Real Estate Investment Trusts, or REITs, are portfolios of real estate assets. The portfolio may focus on a single type of real estate asset class (such as apartments, warehouses, hotels, etc.) or may involve more than one type of asset class.

The structure of a REIT investment product allows investors to invest in the entire ‘pool’ or portfolio of properties, which has attracted many investors on the grounds that the structure may be typically less risky than investing in a few select properties or owning and managing properties themselves.

REIT investments can be either publicly traded or private.

Here are the four main differences between public REITs and private REITs:

Purchasing

  • Public REITs are listed on a public stock exchange and their units can generally be purchased through an investment dealer.
  • Private REITs are not listed on public stock exchanges; therefore, they are considered private investments. Their units are purchased through the exempt market.

Valuation

  • As public REIT units are listed on a public stock exchange, they are valuated much more frequently than is typical from their private counterparts. For example, in contrast to a public REIT’s daily valuation on the stock market, private REITs may undergo valuation once per year.
  • Valuation of public REIT units typically sees more fluctuation, as the valuation can be subject to the emotion in the public markets associated with daily trading.
  • Valuation of private REIT units is typically more stable as it is less affected by public market emotion.
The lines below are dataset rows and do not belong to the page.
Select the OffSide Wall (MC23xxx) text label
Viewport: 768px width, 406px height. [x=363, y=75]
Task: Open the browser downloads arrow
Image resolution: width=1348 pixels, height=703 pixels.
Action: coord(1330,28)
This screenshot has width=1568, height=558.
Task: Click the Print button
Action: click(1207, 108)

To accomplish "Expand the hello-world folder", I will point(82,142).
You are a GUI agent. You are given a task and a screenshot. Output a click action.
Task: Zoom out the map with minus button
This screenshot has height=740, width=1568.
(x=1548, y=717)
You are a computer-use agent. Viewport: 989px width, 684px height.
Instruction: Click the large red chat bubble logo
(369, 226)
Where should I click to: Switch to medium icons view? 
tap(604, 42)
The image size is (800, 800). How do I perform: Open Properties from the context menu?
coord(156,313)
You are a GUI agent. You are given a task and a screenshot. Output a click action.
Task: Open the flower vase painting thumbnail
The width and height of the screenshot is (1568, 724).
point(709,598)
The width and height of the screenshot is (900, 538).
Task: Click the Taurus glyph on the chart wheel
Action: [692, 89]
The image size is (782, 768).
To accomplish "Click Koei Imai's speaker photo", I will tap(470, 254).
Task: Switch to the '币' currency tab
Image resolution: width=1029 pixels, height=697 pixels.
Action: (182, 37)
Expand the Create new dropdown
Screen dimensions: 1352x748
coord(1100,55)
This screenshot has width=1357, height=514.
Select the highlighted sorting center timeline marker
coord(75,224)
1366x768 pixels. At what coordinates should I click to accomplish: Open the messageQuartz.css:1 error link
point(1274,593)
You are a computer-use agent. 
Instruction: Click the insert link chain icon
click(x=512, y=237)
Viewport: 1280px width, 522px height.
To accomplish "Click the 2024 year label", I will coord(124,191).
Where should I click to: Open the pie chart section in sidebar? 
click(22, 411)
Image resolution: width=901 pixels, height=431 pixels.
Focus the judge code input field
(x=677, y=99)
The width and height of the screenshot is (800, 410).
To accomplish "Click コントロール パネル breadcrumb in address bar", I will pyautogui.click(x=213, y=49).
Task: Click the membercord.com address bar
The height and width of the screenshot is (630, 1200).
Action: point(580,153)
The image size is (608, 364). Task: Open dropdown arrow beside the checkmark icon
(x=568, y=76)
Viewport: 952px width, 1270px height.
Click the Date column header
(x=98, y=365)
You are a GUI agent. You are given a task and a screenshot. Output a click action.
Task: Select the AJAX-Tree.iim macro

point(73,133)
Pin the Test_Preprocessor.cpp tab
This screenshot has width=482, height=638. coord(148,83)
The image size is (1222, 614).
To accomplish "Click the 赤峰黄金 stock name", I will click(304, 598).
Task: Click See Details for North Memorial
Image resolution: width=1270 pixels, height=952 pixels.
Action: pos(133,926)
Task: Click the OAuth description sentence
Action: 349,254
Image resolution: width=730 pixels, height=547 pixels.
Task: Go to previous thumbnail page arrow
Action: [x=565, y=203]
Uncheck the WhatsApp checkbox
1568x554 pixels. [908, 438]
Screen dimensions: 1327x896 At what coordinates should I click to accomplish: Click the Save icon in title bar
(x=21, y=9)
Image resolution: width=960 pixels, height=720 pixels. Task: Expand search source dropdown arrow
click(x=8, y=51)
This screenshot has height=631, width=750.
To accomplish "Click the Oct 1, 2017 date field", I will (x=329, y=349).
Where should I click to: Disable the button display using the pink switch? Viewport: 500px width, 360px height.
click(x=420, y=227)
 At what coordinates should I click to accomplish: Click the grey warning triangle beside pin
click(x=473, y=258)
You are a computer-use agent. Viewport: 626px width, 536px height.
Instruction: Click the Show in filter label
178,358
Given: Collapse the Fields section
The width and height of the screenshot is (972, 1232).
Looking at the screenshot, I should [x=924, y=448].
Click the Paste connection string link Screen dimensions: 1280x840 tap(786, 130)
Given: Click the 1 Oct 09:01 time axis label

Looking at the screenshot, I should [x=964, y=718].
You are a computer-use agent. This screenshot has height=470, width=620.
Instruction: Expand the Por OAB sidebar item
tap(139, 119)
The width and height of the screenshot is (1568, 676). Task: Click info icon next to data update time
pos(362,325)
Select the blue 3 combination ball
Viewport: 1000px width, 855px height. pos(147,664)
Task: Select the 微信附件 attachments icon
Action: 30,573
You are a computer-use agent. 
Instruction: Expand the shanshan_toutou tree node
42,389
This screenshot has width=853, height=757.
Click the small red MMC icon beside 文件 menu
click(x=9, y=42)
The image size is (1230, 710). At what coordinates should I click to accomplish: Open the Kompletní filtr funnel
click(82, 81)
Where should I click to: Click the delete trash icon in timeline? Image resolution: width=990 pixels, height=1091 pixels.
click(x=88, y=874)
Valuation is determined by quantifiable metrics, such as the underlying value of the real estate assets and the rental income they generate.

Liquidity

  • As public REITs are publicly listed, they are considered highly liquid, as units may be purchased and sold at any time.
  • By nature, private REITs are typically less liquid than their public counterparts. Investors may experience a hold period after an initial investment and may also be subject to restrictions at any time thereafter when requesting to redeem their units.

Eligibility

  • Public REITs are distributed by way of a prospectus and therefore investors are not subject to eligibility requirements for investing. As they are listed on public market exchanges, investors are not subject to the prospectus exemption eligibility requirements.
  • Private REITs are classified as Exempt Market Products and therefore must rely on prospectus exemptions to offer its investments. Investors looking to invest are then subject to investment eligibility requirements. Exempt market dealers offering these investment products must ensure that investors meet certain criteria in order to be eligible to invest. For example, they may need to qualify as an Accredited Investor.

Which type of Products does Skyline Wealth Management offer?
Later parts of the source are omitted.